[15] Stranger

14 2 1
                                    

((Oleander POV))

I slammed the door and walked down the stairs that led up to Vincent's home. My legs felt like shit but I didn't care. I wanted to get away, away from them. Wasn't sure where I'd go or how far, but as long as I was on my own, it was fine.

This day only begun and it already was going downhill. I wonder what else is gonna come up and make it worse?

I felt so frustrated. I only kept making a fool of myself, in front of Vincent, Susan, and even Aeron...

I shouldn't have reacted like that when Vincent pushed me away but, I felt like he didn't want to be near me because something was wrong with me.

The way he shoved me, and told me he didn't want me-

Did I do something wrong?

He didn't even tell me why other than it's too soon but...

...

He's right, it is too soon.

I didn't want to admit it but seeing how desperate I was for some kind of affection-

I only wanted it because Aeron was no longer there to give it to me.

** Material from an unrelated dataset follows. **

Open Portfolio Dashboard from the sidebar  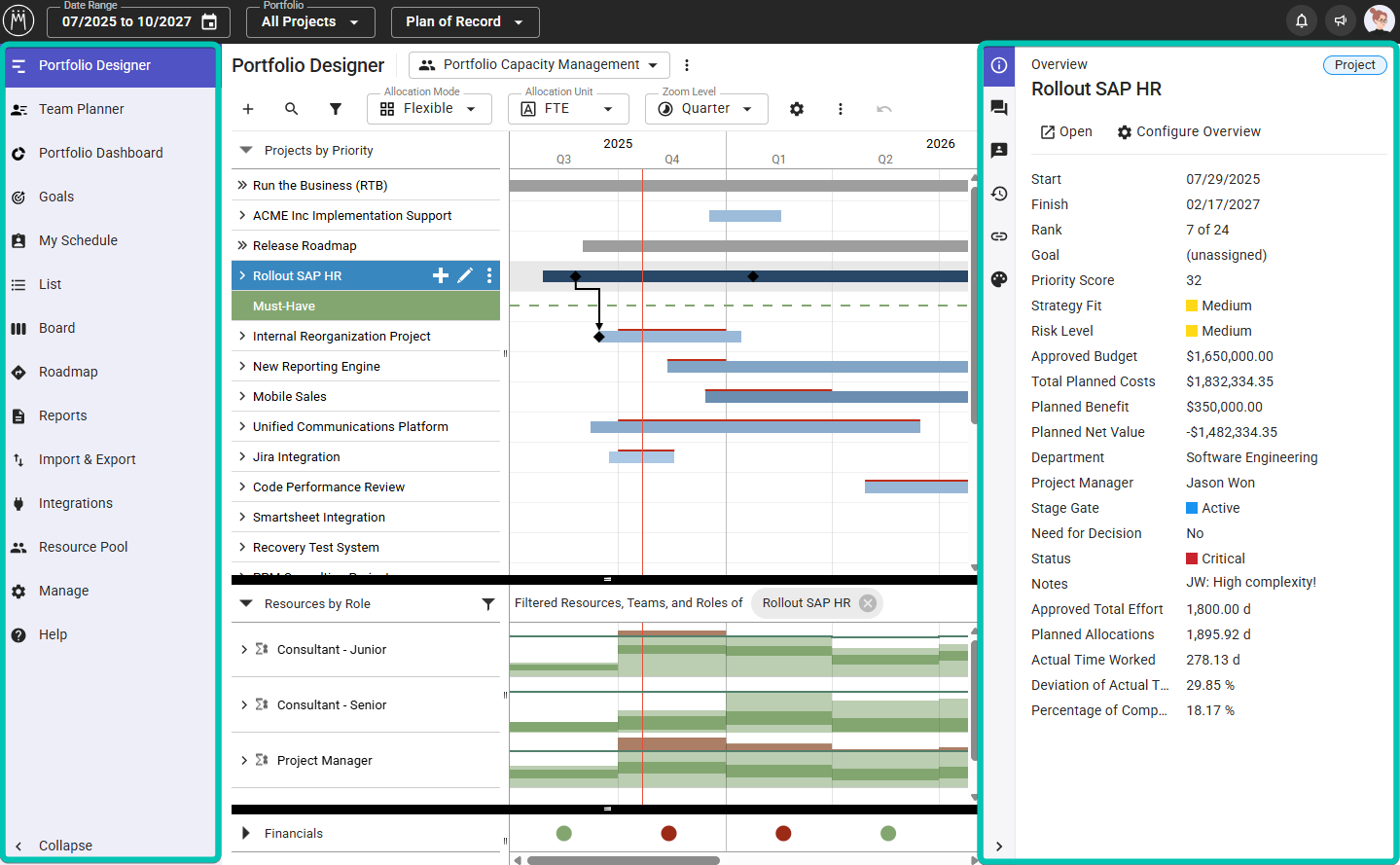click(100, 153)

I still love Aeron. Deeply.

Even if he is an asshole... He loved me too at one point.

I was his Olive.

But the sound of that name only disgusted me. It was no longer the pure nickname he once gave me.

Our love was no longer the pure love I believed it to be.

It was toxic.

We were only killing each other by the days.

But...
If it was so toxic-

Why do I still love him so much?

My heart aches so much for Aeron, and I just don't understand why. I saw this coming, I always knew Aeron was going to leave me eventually but...

Not like this.

Never like this...

Not once did I think he would become so monstrous or have the intention to hurt and use me the way he did.

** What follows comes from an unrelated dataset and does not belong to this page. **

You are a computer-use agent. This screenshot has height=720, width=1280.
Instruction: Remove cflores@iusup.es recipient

Who's first thoughts about someone they loved so much would be such things?

Aeron wasn't cruel to me when we first met. He cared so much and would always be there for me at the worst of times...

What happened?

Was it me? Did I cause it? Did he just grow unhappy because I never gave him enough? Was I enough?

It killed me.

He would tell me frequently, "I'll never leave you."

"I'll always love you."

"We'll stay together forever."

Haha. It's funny-

What lies he told me.

"I would never hurt you."

"I never intend to leave you for another."

"I'll never grow tired of you..."

And yet I can't forget the loving touches of his. The way he looked at me after we kissed. The warmth of his body when he held me close. His soothing voice as I drifted off to sleep.

His breath on my neck when we...
When we...

I felt so starved. Starved of touch. It's only been a day but he's been so distant for two years now.